SECRETARY CLINTON: Well, American politics is always an open competition. But I have no position on any of this. I have no opinion about it. I’m still Secretary of State. I can’t really engage in politics. And for the foreseeable future, I don’t think that I will be at all political because there’s just so much else I need to do. I need to determine my philanthropic activities, I’m probably going to write and speak, and that’s going to keep me more than occupied.
QUESTION: Now, there are two PACs already, though, actively engaged.

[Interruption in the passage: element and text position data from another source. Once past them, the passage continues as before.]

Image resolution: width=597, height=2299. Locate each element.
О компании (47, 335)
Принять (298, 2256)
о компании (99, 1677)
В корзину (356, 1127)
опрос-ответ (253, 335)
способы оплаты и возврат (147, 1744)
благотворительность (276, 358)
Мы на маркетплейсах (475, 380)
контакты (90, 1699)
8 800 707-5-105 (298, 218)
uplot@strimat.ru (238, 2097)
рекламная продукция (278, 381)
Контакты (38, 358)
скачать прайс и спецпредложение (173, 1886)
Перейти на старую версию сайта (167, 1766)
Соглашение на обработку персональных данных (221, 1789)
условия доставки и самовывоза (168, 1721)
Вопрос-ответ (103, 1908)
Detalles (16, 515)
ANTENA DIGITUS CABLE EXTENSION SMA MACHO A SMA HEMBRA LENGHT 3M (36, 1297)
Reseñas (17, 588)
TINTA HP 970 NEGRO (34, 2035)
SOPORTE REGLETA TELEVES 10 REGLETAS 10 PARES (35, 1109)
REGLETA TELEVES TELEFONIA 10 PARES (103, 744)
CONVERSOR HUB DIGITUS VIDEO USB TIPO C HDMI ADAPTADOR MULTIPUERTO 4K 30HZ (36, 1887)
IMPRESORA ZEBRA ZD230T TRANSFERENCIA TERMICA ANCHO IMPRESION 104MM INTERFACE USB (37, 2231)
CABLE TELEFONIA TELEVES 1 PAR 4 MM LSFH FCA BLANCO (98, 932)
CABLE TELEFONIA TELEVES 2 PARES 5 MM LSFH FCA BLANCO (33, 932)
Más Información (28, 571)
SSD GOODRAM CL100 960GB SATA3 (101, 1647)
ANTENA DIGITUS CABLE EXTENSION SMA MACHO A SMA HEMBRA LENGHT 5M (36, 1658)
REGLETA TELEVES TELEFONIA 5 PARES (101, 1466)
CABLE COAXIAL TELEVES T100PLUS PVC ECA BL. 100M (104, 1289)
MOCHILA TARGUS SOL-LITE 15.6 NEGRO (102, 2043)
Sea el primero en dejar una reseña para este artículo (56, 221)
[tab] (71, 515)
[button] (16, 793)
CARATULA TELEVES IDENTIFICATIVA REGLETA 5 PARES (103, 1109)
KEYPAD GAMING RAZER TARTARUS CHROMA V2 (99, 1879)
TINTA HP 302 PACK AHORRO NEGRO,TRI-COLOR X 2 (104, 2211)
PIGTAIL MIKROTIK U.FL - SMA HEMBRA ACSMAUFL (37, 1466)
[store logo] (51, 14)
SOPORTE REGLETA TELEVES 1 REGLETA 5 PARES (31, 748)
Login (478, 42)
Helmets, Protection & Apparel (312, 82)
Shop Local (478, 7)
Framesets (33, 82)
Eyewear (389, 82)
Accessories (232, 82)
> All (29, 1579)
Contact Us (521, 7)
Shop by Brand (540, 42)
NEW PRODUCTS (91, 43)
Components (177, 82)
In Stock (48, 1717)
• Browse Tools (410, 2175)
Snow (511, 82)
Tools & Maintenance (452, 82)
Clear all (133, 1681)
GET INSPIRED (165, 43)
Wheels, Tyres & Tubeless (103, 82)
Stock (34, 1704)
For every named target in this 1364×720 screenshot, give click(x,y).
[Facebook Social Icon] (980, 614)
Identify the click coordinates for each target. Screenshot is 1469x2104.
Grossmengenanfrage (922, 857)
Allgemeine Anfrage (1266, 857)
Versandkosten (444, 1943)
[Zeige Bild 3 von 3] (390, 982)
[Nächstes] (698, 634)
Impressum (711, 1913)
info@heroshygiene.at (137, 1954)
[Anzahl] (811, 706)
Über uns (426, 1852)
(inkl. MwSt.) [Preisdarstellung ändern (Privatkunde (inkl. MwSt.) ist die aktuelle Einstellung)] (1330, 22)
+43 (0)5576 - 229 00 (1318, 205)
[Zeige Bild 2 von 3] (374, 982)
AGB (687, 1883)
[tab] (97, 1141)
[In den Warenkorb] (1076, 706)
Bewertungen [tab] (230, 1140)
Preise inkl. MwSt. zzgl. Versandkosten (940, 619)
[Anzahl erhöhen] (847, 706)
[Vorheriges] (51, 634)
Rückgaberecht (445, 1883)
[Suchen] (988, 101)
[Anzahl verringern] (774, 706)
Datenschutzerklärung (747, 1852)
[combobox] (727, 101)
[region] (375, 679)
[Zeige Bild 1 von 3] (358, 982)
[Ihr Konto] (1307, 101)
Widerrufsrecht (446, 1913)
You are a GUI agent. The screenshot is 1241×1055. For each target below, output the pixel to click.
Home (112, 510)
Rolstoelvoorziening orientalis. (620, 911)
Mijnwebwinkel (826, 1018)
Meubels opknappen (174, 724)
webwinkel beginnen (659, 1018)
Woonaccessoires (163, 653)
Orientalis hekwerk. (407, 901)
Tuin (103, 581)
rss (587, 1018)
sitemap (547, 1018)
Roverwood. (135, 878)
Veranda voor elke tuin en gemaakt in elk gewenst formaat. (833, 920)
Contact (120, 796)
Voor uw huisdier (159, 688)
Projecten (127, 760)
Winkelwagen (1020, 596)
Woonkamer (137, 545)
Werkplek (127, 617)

SECRETARY CLINTON: I just learned that.
QUESTION: And we also just learned that supporters of President Obama’s helped retire your campaign debt and left you, in fact, with a quarter-of-a-million-dollar surplus. So is that another thank-you from --
SECRETARY CLINTON: Well --
QUESTION: Does that signal how close you’ve become despite the past campaign?
SECRETARY CLINTON: Well, I think the President said it very well. I mean, we’ve not only been great partners and colleagues, but friends. And I am so grateful for that because it’s been an extraordinary experience working with him, being in his Cabinet, thinking through a lot of these very difficult decisions, some of them truly unprecedented, unpredicted that we’ve had to contend with. So I’m grateful for the opportunity and looking forward to helping him in whatever way I can as I leave this office.
QUESTION: And when he and you both acknowledge that your staffs and your spouses took a little bit longer to heal, what was the breakthrough, the turning point for President Clinton and President Obama, do you think?
SECRETARY CLINTON: Well, I think that Bill certainly worked very hard for the President in the ’08 general election. He also consulted with the White House on some of the economic issues and was very committed to being as good a supporter as he possibly could and they just got to know each other more than they ever had before. I don’t think that there had been an opportunity for them to do that before this last four years.
QUESTION: Well, it’s been virtually a million miles and 112 countries, and a lot of years and shared fun and travail.
SECRETARY CLINTON: Yes.
QUESTION: And we congratulate you, and we thank you very much.
SECRETARY CLINTON: Thank you very much, Andrea.